Germany: Massive money laundering in real estate, KYC, beneficial ownership issues – research
21 Dec 2018

Criminals are able to use Germany’s real estate sector to launder billions of euros annually as its laws and resources for authorities are out of step with the swift movement of corrupt cash, a new study has found.

It is estimated that 15 to 30 percent of all criminal assets are invested in real estate, according to research by Transparency International Germany.

An area of concern is that firms such as estate agents, lawyers and notaries are hardly submitting suspicious activity reports, despite this being required under the Money Laundering Act.

Such sectors also do not sufficiently examine if their clients are politically exposed persons (PEPs), the research found.

“For us, it is clear: There is a massive problem with money laundering in real estate in Germany. The current laws and the equipment of the investigating authorities are out of all proportion to the limitlessness of international financial flows,” said Prof. Dr. med. Edda Müller, chairwoman of Transparency International Germany.

In addition, a new requirement, the Transparency Register of True Beneficial Owners which was introduced in 2017, is ‘inadequate’ for ‘real transparency.’

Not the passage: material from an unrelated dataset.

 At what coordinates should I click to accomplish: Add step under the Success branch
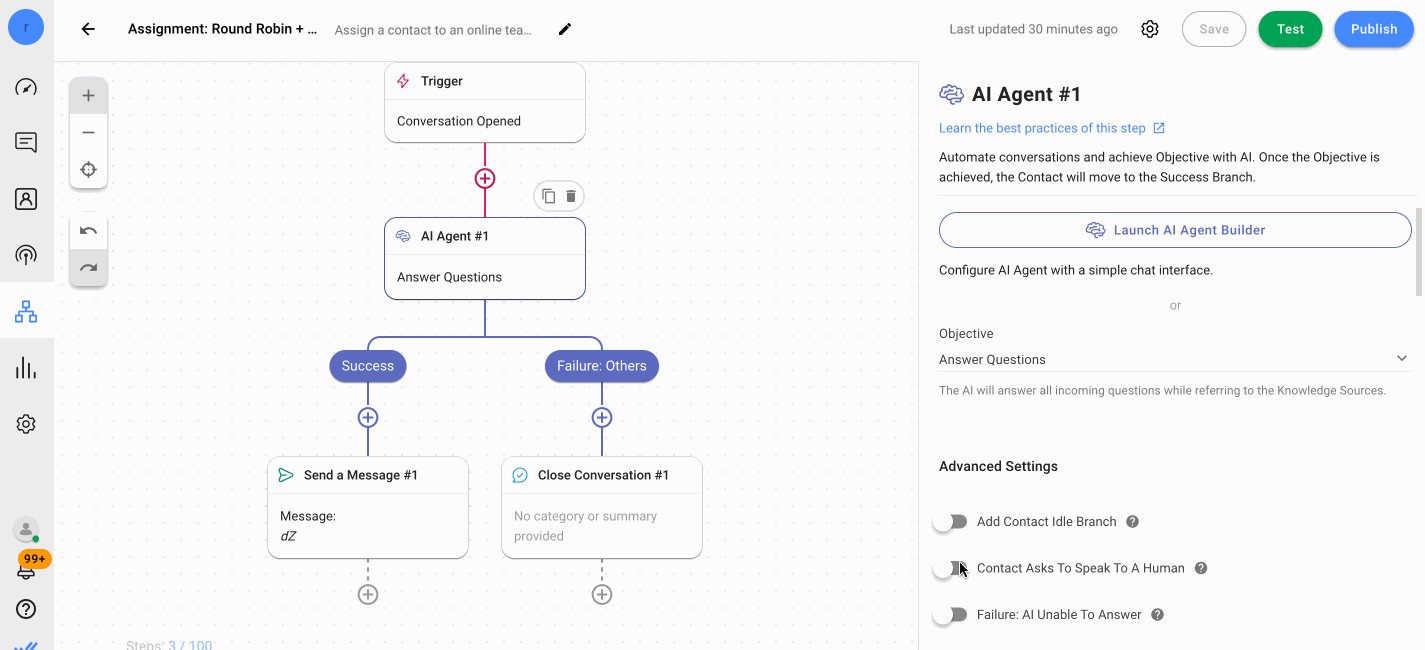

“The transparency register still has too many loopholes. It cannot be that only representatives can be named instead of the true owners,” said Markus Henn, author of the study and financial markets consultant at WEED.

“Foreign companies and organisations that own real estate in Germany should also have to report their beneficial owners to the Transparency Register.”

Contacted for a comment, the BKA, Germany’s Financial Intelligence Unit, told KYC360 that it generally welcomes the report’s findings.

In an emailed statement, Dr. Andreas Mattner, President of ZIA German Property Federation, said: “Transparency is desirable and imperative. However, there are also good reasons for protecting private interests, which do not only serve to conceal illegal transactions.

“It is the task of the legislator to create an appropriate balance, which on the one hand serves to combat actual risks but on the other hand does not disproportionately burden or impair the economy.”